Основания этой теории требуют нескольких замечаний принципиального характера. Даже если имеются тысячи переходных форм между спонтанным насилием и его религиозными имитациями, даже если непосредственно мы можем наблюдать лишь последние, необходимо утверждать реальность учредительного события. Не следует ослаблять его внеритуальную и внетекстовую специфичность. Не следует сводить это событие к какому-то более или менее идеальному пределу, к регулятивной идее, к языковому эффекту, к какому-то символическому фокусу, не имеющему реальных соответствий на уровне конкретных отношений. Его нужно рассматривать и как абсолютное начало — переход от нечеловеческого к человеческому, и как начало относительное — начало конкретных обществ.
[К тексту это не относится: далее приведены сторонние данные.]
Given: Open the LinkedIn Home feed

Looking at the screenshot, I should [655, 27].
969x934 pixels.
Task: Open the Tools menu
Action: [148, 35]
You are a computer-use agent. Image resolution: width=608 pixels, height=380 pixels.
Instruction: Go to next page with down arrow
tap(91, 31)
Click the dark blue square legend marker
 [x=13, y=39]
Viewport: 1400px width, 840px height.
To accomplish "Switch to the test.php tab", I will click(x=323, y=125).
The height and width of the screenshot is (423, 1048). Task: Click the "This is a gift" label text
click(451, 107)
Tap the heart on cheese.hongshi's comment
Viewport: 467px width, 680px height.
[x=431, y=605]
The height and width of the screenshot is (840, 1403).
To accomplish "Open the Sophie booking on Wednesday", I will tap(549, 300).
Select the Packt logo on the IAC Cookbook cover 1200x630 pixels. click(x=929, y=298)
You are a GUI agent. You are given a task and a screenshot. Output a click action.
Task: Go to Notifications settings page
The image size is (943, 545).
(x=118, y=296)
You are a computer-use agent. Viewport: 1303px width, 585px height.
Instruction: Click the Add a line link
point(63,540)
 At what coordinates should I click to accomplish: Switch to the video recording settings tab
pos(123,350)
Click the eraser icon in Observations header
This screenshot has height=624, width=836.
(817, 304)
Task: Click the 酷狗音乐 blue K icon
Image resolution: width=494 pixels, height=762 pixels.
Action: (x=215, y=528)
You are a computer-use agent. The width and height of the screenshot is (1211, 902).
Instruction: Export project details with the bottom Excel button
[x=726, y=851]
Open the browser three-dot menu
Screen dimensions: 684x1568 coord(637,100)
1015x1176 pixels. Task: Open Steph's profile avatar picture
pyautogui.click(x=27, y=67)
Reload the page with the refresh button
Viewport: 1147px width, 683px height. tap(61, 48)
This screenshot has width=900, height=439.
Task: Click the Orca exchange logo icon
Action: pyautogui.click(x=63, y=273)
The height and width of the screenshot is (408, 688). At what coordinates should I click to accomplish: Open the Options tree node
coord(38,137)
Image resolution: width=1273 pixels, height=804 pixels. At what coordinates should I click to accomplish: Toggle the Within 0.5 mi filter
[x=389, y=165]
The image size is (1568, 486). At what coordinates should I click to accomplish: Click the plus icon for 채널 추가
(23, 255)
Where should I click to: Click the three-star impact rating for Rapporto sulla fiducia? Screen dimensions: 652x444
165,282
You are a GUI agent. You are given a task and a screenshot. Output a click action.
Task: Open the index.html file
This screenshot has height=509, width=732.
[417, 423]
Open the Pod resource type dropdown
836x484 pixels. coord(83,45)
Данная теория парадоксальна в том отношении, что претендует на обладание фактической базой, которая не поддается эмпирической проверке. Добраться до этих фактов можно лишь через посредство текстов, а в самих текстах содержатся лишь косвенные, искаженные, испорченные свидетельства. Мы приходим к учредительному событию лишь в конце целой серии челночных рейсов между неизменно загадочными документами, которые являются одновременно и областью разработки теории и местом ее проверки.
Кажется, что мы перечислили достаточно причин, по которым данной теории можно отказать в эпитете «научная». Но есть теории, которые подчиняются всем вышеупомянутым ограничениям и которым, однако, никто и не думает отказывать в этом эпитете, — например, теория эволюции живых существ. К идее эволюции можно прийти, лишь многократно сблизив и сопоставив между собой данные — ископаемые останки живых существ, которым в нашей гипотезе соответствуют религиозные и культурные тексты. Ни один анатомический факт, изученный изолированно, не может привести к идее эволюции. Непосредственные наблюдения невозможны, а эмпирическая проверка просто немыслима, поскольку временной масштаб работы эволюционного механизма несоизмерим с продолжительностью человеческой жизни.